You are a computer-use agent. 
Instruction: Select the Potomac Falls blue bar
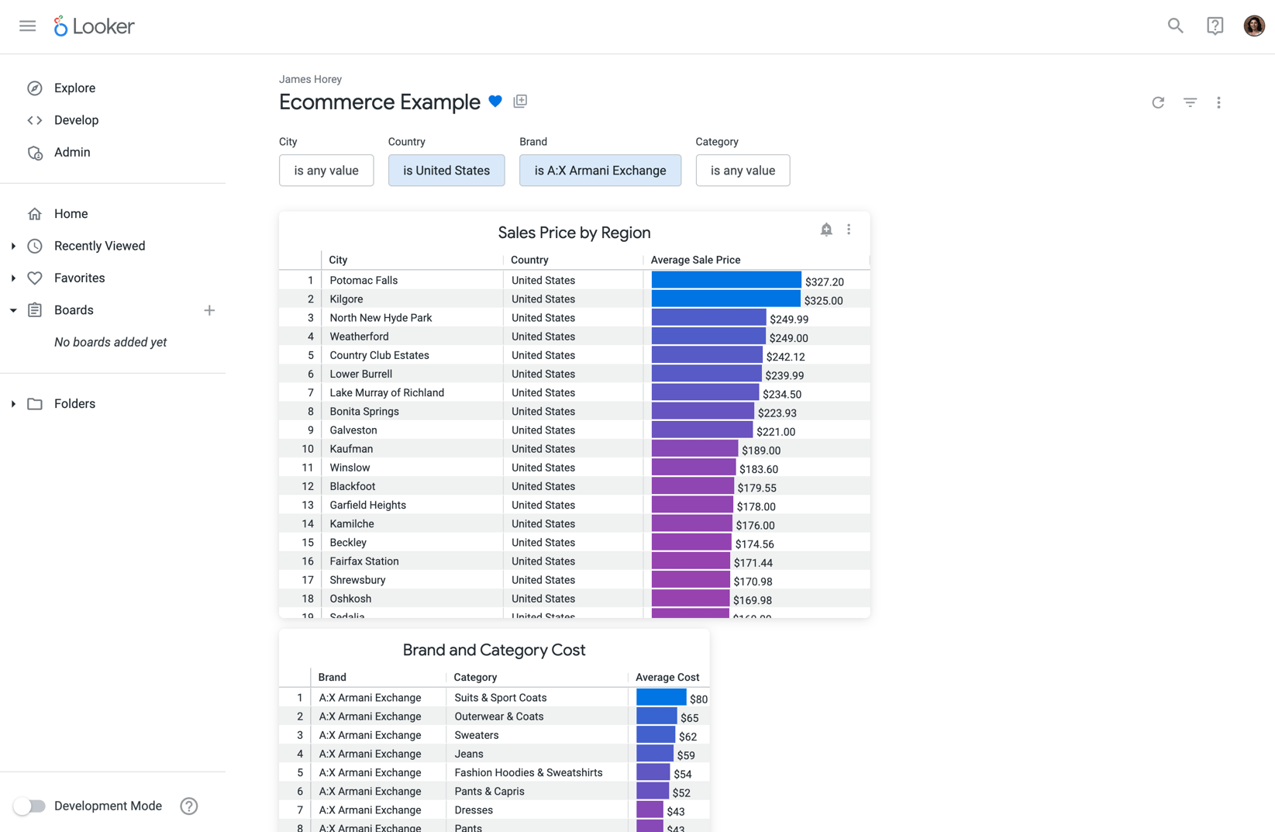pos(725,280)
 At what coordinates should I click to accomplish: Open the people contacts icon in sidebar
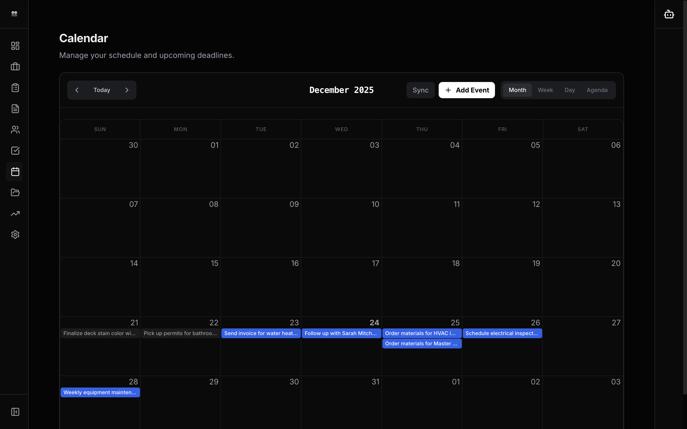(x=15, y=130)
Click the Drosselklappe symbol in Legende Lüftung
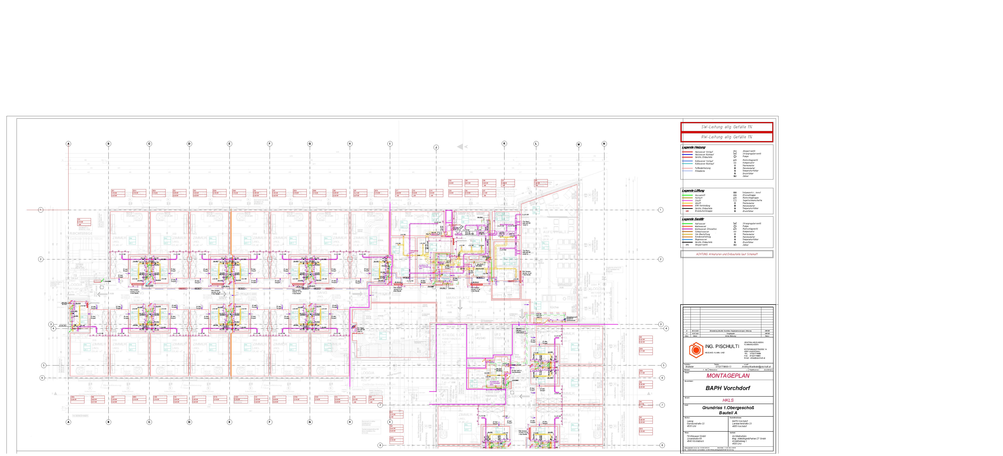The image size is (1003, 456). [735, 195]
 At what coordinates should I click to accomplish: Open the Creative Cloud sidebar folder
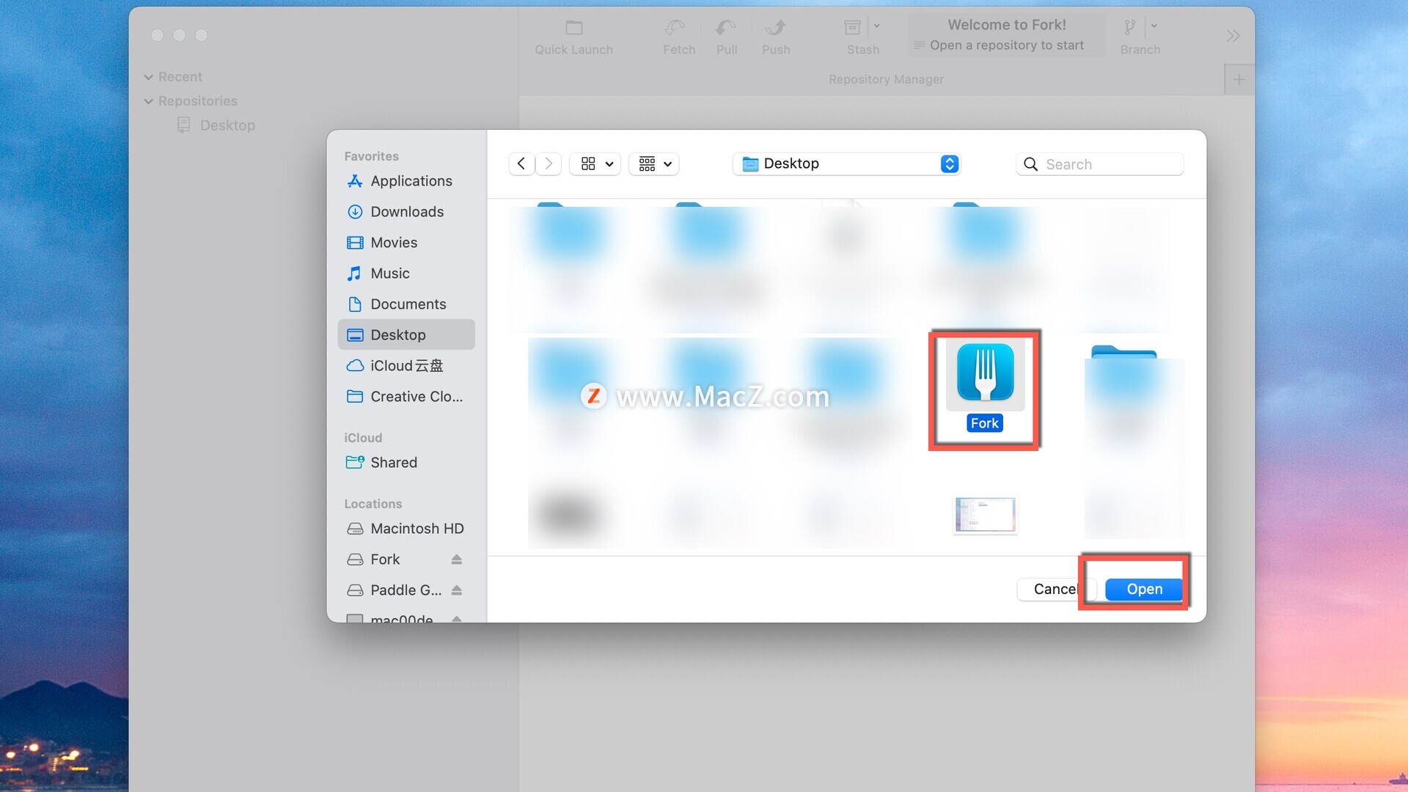click(416, 397)
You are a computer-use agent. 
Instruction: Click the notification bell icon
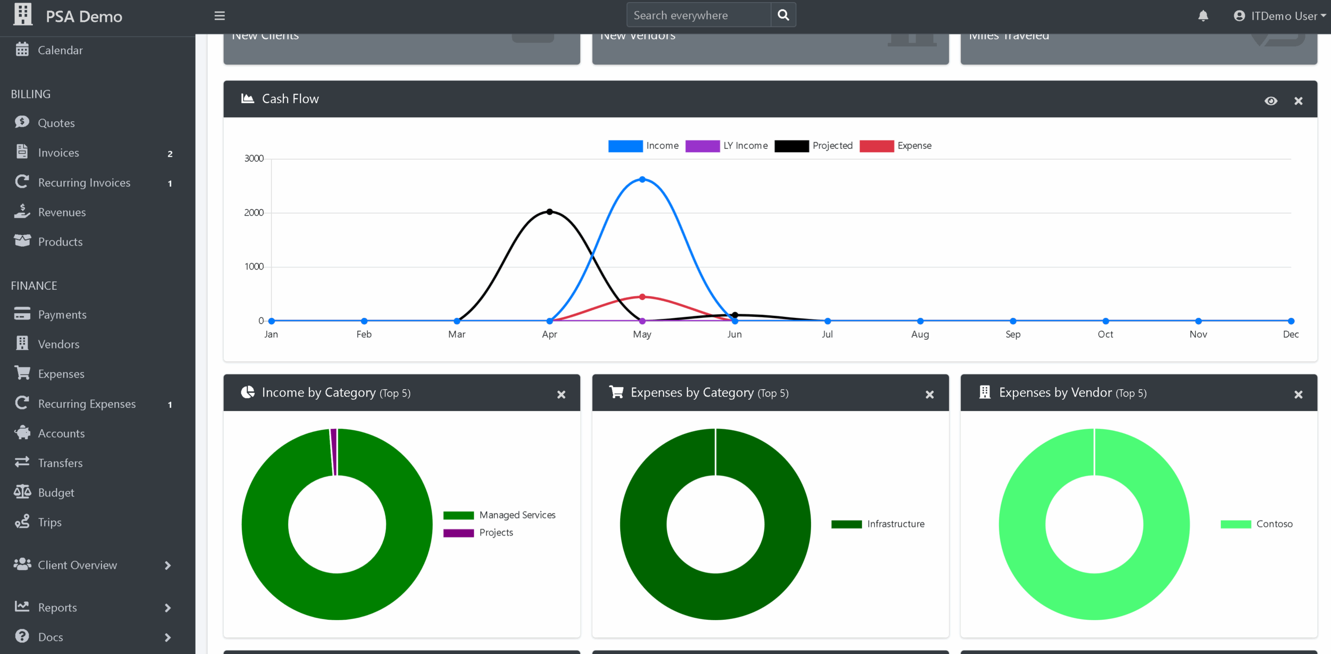coord(1203,16)
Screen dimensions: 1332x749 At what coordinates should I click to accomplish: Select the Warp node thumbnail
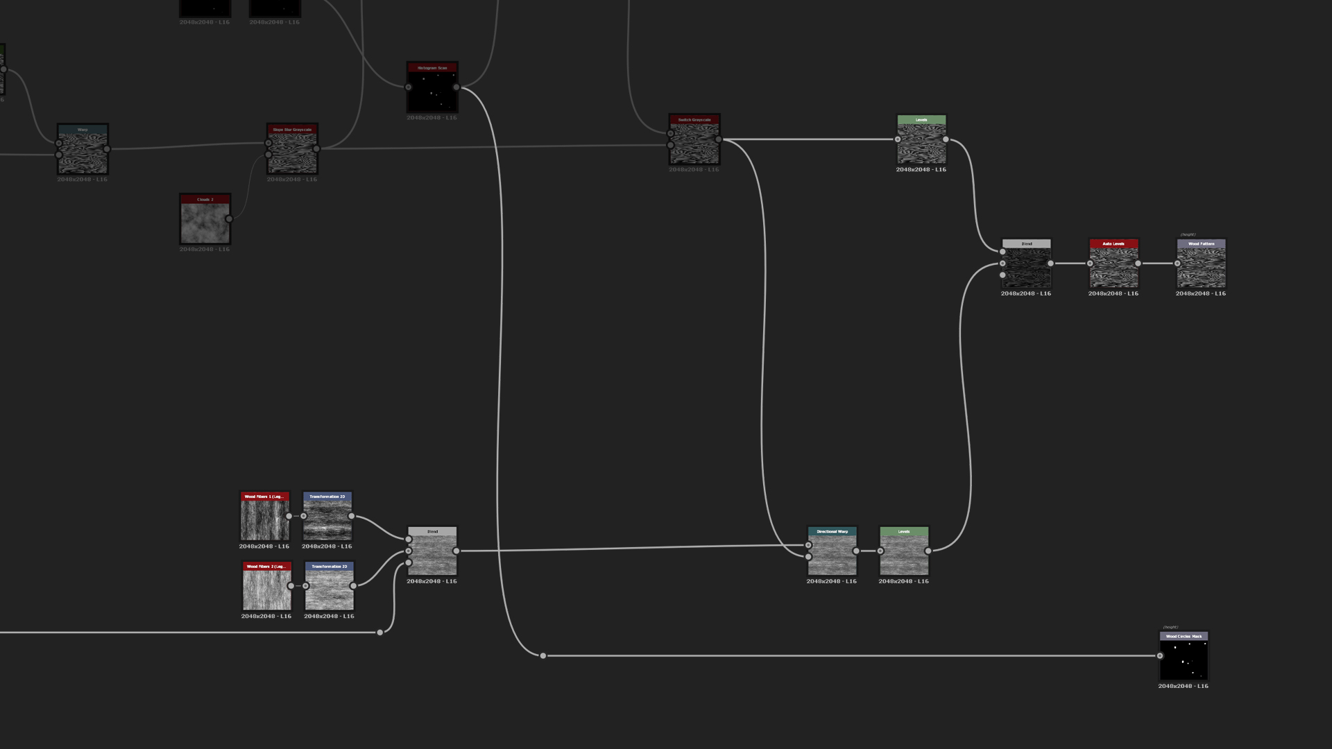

=-=-=

* [DIRECTIONS]: Exclude all images, then retype the records above without alteration.

* [EXERCISE RESPONSE]:
You are a computer-use agent. 
Instruction: Select the Potomac Falls blue bar
pos(725,280)
 At what coordinates should I click to accomplish: Open the people contacts icon in sidebar
(x=15, y=130)
Click the Drosselklappe symbol in Legende Lüftung
The image size is (1003, 456). [735, 195]
 At what coordinates should I click to accomplish: Open the Creative Cloud sidebar folder
click(416, 397)
You are a computer-use agent. 
Instruction: Click the notification bell icon
coord(1203,16)
Screen dimensions: 1332x749 At what coordinates should I click to accomplish: Select the Warp node thumbnail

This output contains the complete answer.